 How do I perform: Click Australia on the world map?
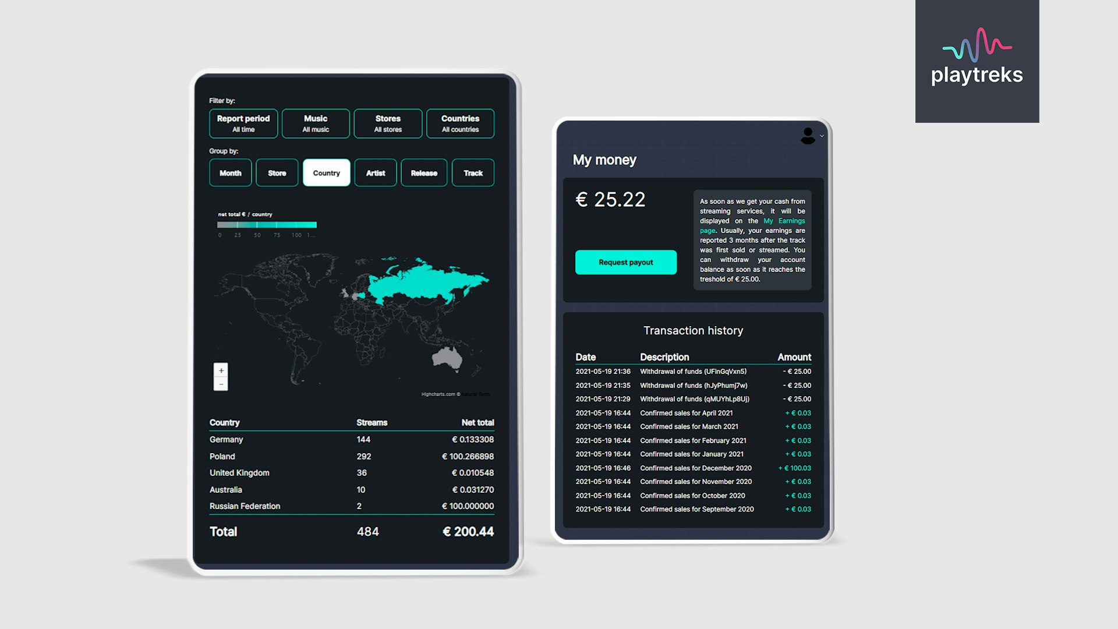tap(447, 356)
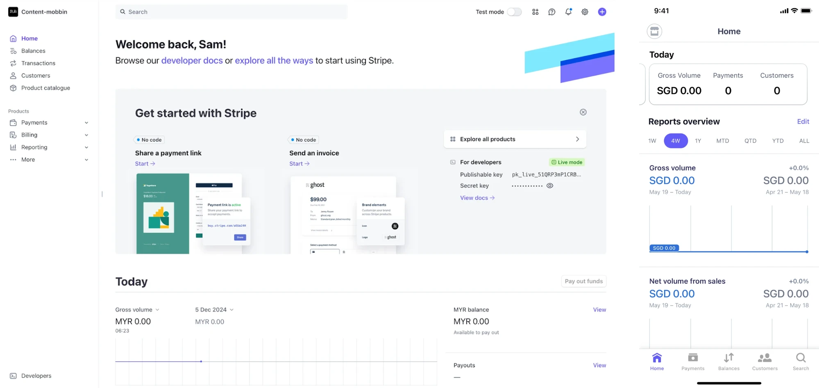Tap the Payments icon in the mobile tab bar
Screen dimensions: 819x388
coord(693,358)
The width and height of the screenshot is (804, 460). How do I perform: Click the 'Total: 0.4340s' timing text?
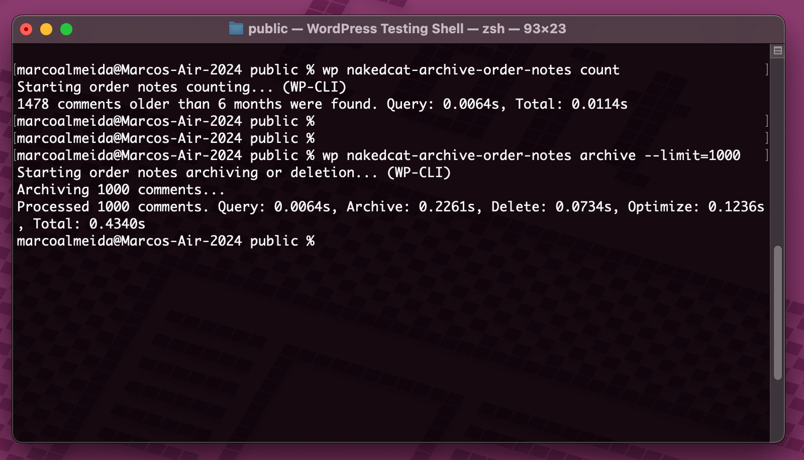tap(90, 223)
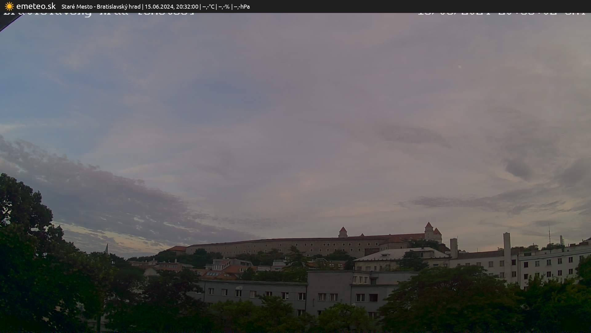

++++++++++

■ TASK PROMPT: Please print the entries above exactly. Skip every picture.

■ REPLY:
 How do I perform: Click Australia on the world map?
tap(447, 356)
Tap the Payments icon in the mobile tab bar
Screen dimensions: 819x388
coord(693,358)
The width and height of the screenshot is (804, 460). How do I perform: Click the 'Total: 0.4340s' timing text?
tap(90, 223)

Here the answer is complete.